## The problem
Copy out the stored entries verbatim, beginning with the first line and ending with the line that contains "pos(1006,286)".

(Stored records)
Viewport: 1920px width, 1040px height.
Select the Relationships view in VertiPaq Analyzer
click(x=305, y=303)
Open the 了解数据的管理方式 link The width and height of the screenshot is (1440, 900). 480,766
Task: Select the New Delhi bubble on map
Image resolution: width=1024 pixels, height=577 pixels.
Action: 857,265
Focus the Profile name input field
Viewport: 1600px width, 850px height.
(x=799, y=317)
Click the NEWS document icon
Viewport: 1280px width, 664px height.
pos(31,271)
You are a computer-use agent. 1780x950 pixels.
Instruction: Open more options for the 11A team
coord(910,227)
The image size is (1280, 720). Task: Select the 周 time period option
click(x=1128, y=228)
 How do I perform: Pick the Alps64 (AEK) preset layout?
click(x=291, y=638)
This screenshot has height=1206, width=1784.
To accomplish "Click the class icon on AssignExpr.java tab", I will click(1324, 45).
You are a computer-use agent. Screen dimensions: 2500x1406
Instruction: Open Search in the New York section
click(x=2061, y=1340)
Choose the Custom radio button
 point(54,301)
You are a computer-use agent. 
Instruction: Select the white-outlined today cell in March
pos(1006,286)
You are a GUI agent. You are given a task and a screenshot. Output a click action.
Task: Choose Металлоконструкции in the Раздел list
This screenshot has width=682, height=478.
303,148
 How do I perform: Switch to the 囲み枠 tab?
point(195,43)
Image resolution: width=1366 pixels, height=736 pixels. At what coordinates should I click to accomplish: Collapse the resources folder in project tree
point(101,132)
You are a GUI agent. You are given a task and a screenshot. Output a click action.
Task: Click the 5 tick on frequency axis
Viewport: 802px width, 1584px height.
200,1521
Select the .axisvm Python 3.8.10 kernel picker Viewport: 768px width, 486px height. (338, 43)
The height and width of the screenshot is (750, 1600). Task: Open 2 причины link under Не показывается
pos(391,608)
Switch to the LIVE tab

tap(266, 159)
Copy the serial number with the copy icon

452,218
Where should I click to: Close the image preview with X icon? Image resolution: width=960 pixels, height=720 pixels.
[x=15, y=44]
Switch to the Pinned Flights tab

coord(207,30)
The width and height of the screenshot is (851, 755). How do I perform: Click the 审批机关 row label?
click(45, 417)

## Answer to this exercise
Viewport: 1920px width, 1040px height.
Select the Relationships view in VertiPaq Analyzer
click(x=305, y=303)
Open the 了解数据的管理方式 link The width and height of the screenshot is (1440, 900). 480,766
Task: Select the New Delhi bubble on map
Image resolution: width=1024 pixels, height=577 pixels.
Action: 857,265
Focus the Profile name input field
Viewport: 1600px width, 850px height.
(x=799, y=317)
Click the NEWS document icon
Viewport: 1280px width, 664px height.
pos(31,271)
You are a computer-use agent. 1780x950 pixels.
Instruction: Open more options for the 11A team
coord(910,227)
The image size is (1280, 720). Task: Select the 周 time period option
click(x=1128, y=228)
 How do I perform: Pick the Alps64 (AEK) preset layout?
click(x=291, y=638)
This screenshot has height=1206, width=1784.
To accomplish "Click the class icon on AssignExpr.java tab", I will click(1324, 45).
You are a computer-use agent. Screen dimensions: 2500x1406
Instruction: Open Search in the New York section
click(x=2061, y=1340)
Choose the Custom radio button
 point(54,301)
You are a computer-use agent. 
Instruction: Select the white-outlined today cell in March
pos(1006,286)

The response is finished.